It is said that a child in the first few years of its life lives briefly through the whole evolution of civilized mankind. That "infant industry," American clock-making, likewise, in the short space of fifty years passed through most of the steps of the whole growth of time-recording between the Middle Ages and our own era. This country stands now among the leading clock-making nations of the world; its product is famous in every land and a timepiece from Waterbury or New Haven may mark the minutes in the town from which Gerbert was banished for sorcery because he made a time-machine, or in that land between the rivers where the Babylonians first looked out upon the stars.

Most of the American clocks are still made in Connecticut; in fact, more than eighty per cent of the whole world's supply (excluding the German) comes from the Naugatuck Valley. The New Haven Clock Company, which is the successor of the Jerome Company, is to-day one of the largest. As far back as 1860, it was producing some two hundred thousand clocks a year. The Seth Thomas Company and others of the historic concerns are still at work in various portions of the state. And the Benedict & Burnham Company, with which, at one time, Chauncey Jerome was associated, became the Waterbury Clock Company, now regarded as the largest clock producer, and of which we shall hear more later on.

The key-note of the whole development was that new principle which American invention, prompted and stimulated by the pressing necessities of a new nation, brought into the business of time-recording – the principle of marvelously cheapening production-costs without loss of efficiency, through the systematic employment of machinery on a large scale.

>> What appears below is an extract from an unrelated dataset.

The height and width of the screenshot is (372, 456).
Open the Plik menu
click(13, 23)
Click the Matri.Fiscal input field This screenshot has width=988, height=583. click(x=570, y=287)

As long as the inventive brains and the technical knowledge of the old-time craftsman found expression only through his own fingers, the results would be limited to his individual production, and the costs would be proportionately high. When, however, the master mind was able to operate through rows of machines, each under the supervision of a mechanic trained to its particular function, his inventive genius was provided with ten thousand hands and a hundred thousand fingers. Furthermore, the production gained in quality as well as in quantity, because of specialization, all the time its costs were in process of reduction. This, perhaps, has been America's chief contribution, not only to the making of timepieces, but, also to the world's industry in general.

CHAPTER THIRTEEN
America Learns to Make Watches

While Eli Terry was sawing wood for his curious clocks back in the early days of the nineteenth century, Luther Goddard, America's first watch-manufacturer, was preaching the Gospel to the town and country-folk in Massachusetts and Connecticut. Between sermons he repaired watches.

Although we can find no record of such a meeting, it is easy to imagine that while plodding along some dusty country road Preacher Goddard met Terry jogging along with his cumbersome wooden clocks hanging from his saddle. The thought may have come to the minister-mechanic that it would be much easier to peddle watches than clocks.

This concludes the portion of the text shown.